Online sharing has helped such groups continue their work even as drone strikes and other global counterterror efforts deprive them of geographic spaces to teach and train. And what terror groups value from the Internet is the same as the rest of us — reliable service, easy terms and virtual anonymity — which complicates the old way of thinking about the locale of threats. The Taliban, for example, ran a website for more than a year that released propaganda and kept a running tally of suicide bombings, rocket attacks and raids against U.S. troops in Afghanistan. And yet the host for the website was a Texas company called The Planet, which rented out websites for $70 a month, payable by credit card. The company, which hosted some 16 million accounts, wasn’t aware that one of them was a Taliban information clearinghouse until it was contacted by U.S. authorities and shut the site down.
This gaining of knowledge is not just about the “how” of a terror attack, but even the “who” and the “where” on the targeting side.

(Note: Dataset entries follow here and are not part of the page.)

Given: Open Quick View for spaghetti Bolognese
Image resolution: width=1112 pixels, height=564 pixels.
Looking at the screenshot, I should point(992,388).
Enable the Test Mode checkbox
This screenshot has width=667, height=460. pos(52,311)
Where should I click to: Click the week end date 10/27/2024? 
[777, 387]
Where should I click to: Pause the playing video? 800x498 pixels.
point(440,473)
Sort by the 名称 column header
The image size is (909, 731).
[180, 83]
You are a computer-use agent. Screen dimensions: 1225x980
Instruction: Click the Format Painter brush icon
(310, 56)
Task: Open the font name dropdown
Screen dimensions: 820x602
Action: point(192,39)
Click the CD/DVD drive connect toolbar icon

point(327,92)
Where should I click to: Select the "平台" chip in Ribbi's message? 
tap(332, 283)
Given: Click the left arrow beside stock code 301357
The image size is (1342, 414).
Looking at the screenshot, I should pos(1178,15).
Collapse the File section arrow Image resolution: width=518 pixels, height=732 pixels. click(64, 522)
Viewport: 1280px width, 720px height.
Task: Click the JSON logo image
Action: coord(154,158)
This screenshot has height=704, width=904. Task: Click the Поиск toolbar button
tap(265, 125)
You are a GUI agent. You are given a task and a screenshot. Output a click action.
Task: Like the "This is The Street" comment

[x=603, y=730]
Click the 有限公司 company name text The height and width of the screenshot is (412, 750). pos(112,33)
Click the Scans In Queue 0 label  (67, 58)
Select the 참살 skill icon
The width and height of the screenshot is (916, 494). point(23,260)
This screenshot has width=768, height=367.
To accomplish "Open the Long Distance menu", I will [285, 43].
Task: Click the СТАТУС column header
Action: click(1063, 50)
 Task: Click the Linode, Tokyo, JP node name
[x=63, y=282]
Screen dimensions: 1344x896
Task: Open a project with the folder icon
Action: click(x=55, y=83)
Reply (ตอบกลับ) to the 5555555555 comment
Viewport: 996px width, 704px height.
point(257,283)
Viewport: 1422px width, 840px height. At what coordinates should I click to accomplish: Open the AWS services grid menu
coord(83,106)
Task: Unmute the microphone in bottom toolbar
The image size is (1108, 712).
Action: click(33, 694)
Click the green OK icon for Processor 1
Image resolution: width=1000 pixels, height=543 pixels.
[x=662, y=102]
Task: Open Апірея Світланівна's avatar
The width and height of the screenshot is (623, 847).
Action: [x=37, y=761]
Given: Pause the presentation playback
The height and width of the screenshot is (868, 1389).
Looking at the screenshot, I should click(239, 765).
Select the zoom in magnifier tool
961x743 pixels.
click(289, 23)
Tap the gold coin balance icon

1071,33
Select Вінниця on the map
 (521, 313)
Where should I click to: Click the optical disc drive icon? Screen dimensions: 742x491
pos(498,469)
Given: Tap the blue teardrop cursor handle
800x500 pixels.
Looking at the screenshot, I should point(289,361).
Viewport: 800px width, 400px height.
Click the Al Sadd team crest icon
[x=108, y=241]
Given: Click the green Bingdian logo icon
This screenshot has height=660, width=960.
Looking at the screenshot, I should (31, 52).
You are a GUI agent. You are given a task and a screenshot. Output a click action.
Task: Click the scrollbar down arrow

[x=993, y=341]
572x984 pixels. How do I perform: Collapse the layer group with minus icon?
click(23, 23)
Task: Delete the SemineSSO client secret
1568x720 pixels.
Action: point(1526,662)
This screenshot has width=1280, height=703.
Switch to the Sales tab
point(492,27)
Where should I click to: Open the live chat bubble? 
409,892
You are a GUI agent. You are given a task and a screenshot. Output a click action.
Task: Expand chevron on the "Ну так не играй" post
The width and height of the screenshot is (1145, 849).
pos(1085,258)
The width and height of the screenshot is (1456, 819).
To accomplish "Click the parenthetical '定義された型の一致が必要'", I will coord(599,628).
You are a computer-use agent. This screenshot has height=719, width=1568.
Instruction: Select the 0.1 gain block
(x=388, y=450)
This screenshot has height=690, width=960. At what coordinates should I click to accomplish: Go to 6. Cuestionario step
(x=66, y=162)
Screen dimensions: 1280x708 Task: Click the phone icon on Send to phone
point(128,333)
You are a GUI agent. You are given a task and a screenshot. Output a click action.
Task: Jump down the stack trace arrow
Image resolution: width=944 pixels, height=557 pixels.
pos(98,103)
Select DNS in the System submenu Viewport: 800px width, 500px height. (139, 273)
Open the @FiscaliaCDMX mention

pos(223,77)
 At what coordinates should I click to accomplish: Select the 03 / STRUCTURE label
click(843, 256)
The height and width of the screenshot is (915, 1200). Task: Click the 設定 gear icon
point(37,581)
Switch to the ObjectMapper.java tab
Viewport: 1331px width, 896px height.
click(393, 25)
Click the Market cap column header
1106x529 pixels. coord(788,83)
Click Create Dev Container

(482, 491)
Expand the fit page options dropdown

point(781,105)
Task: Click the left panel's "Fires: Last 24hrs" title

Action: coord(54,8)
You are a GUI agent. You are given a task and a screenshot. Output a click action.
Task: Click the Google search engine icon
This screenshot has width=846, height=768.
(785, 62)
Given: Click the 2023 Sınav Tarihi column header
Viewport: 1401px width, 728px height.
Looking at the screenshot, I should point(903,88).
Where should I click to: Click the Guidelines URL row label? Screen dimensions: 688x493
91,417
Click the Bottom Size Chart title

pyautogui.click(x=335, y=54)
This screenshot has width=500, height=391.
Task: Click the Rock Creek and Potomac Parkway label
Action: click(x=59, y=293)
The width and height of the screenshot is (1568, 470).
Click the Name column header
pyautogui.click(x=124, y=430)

Groups have used cyberspace as a low-cost, low-risk means to gather intelligence in ways they could only dream about a generation ago. For example, no terrorist group has the financial resources to afford a spy satellite to scope out targets from above with pinpoint precision, let alone the capability to build and launch it. Yet, Google Earth filled in just as effectively for Lashkar-e-Taiba, a Pakistan-based terror group, when it was planning the 2008 Mumbai attacks, and for the Taliban team that planned the raid earlier this year on Camp Bastion in Afghanistan.
What this means when it comes to terrorism is that, much like in other areas of cybersecurity, we have to be aware of our own habits and uses of the Internet and how bad actors might take advantage. In 2007, when U.S. Army helicopters landed at a base in Iraq, soldiers reportedly used their smartphones to snap photos and upload them to the Internet. The geotags embedded in the photos allowed insurgents to pinpoint and destroy four of the helicopters in a mortar attack. The incident has become a standard part of experts’ warnings. “Is a badge on Foursquare worth your life?” asks Brittany Brown, the social media manager at Fort Benning, Ga.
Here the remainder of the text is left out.